--- Record excerpts Enclosed Below ---
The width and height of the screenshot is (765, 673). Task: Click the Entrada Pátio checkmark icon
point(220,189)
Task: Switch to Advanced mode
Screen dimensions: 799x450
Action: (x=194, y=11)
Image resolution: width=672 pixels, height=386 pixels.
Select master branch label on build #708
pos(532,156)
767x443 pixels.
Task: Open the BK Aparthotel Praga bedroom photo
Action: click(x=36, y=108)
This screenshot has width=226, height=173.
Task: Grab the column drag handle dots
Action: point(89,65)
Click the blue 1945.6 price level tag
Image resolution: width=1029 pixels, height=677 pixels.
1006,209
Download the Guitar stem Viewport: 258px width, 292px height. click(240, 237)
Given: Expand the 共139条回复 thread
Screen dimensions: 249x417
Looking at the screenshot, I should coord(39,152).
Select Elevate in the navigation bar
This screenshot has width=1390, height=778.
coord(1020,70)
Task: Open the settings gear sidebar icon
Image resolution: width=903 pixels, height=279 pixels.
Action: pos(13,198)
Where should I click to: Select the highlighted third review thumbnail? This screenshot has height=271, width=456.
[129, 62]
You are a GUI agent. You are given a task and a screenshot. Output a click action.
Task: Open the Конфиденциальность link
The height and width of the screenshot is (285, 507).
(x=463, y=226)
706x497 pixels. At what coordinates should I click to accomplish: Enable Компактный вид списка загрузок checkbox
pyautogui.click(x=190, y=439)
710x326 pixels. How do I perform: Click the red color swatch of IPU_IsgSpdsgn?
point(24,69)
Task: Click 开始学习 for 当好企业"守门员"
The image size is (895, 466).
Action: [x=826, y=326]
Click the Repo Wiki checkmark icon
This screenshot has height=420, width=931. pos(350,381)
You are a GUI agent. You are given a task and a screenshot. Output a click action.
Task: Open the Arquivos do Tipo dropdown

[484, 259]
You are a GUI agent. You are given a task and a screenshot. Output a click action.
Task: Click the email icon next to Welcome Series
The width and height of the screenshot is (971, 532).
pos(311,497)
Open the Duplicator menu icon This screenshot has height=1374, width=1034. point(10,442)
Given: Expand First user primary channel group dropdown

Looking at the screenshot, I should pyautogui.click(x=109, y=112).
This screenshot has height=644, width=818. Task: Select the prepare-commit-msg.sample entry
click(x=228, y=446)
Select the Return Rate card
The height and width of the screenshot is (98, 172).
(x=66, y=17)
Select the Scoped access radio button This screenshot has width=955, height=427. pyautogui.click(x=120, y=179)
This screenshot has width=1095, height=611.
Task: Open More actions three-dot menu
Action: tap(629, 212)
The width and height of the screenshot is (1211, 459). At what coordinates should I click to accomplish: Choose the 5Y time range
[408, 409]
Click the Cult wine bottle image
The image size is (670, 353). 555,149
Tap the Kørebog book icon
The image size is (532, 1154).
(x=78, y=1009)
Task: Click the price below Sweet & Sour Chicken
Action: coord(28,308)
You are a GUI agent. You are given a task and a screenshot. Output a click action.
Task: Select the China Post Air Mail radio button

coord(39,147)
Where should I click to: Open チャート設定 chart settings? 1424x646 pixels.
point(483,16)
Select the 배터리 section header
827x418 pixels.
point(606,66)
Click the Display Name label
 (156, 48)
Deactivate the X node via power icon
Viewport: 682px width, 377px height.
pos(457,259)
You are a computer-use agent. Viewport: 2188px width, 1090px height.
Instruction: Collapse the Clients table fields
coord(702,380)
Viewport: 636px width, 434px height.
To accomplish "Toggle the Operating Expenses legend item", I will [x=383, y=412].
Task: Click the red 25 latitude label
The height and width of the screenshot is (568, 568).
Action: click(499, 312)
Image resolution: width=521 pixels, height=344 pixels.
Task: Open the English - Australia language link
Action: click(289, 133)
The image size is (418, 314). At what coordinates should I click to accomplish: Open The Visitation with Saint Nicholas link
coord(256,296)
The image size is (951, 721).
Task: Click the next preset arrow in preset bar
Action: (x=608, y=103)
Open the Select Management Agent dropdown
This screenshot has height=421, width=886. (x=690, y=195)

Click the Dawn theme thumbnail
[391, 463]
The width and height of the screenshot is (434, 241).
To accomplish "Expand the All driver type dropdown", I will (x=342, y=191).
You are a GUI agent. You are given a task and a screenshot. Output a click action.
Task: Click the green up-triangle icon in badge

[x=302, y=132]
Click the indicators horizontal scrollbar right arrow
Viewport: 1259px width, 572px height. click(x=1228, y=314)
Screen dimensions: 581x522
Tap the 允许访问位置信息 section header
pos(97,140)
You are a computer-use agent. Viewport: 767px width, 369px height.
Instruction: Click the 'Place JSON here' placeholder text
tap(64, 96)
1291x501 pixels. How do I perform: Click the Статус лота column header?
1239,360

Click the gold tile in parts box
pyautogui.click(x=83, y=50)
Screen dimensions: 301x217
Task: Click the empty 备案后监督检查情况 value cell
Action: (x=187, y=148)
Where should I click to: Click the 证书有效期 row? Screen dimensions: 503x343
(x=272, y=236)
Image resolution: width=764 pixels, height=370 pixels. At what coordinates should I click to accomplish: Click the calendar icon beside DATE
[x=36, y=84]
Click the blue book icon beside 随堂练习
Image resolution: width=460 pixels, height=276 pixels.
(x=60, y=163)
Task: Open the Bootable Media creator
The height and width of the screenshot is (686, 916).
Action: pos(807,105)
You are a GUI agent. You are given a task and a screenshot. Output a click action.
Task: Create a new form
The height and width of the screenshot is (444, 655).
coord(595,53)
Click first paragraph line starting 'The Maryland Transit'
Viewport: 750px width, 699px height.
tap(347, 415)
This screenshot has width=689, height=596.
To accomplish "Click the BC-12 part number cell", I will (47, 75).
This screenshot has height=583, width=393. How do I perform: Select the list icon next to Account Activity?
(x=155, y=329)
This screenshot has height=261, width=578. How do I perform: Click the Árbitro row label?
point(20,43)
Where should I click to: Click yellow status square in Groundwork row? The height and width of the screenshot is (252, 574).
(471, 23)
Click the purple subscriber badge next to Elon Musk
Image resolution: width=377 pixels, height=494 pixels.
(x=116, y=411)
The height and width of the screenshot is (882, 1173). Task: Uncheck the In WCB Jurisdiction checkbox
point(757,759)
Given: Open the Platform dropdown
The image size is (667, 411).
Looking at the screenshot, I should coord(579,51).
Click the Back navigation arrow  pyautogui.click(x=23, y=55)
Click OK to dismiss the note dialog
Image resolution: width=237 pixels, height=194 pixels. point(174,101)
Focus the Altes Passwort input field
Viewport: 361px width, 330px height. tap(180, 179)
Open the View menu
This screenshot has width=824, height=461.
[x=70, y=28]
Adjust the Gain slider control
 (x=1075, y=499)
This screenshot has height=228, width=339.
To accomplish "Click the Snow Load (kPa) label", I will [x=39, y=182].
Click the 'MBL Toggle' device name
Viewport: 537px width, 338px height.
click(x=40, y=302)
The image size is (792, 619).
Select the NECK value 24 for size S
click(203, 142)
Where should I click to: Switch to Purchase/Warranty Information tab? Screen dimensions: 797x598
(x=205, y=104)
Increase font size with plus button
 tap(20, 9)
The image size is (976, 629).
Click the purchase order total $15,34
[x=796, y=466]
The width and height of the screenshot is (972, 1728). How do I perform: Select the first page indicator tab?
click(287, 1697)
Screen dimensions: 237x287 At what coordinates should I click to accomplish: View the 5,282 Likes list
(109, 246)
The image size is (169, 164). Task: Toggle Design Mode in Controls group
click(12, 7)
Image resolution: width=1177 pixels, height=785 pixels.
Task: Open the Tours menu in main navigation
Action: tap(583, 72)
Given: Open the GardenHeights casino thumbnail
--- End of Enclosed Record excerpts ---
Task goal:
Copy the stretch of the records above that runs from the line with "Click the gold tile in parts box" through the line with "Task: Create a new form". Both end lines belong in the copy, and nothing else does.

Response to the task:
Click the gold tile in parts box
pyautogui.click(x=83, y=50)
Screen dimensions: 301x217
Task: Click the empty 备案后监督检查情况 value cell
Action: (x=187, y=148)
Where should I click to: Click the 证书有效期 row? Screen dimensions: 503x343
(x=272, y=236)
Image resolution: width=764 pixels, height=370 pixels. At what coordinates should I click to accomplish: Click the calendar icon beside DATE
[x=36, y=84]
Click the blue book icon beside 随堂练习
Image resolution: width=460 pixels, height=276 pixels.
(x=60, y=163)
Task: Open the Bootable Media creator
The height and width of the screenshot is (686, 916).
Action: pos(807,105)
You are a GUI agent. You are given a task and a screenshot. Output a click action.
Task: Create a new form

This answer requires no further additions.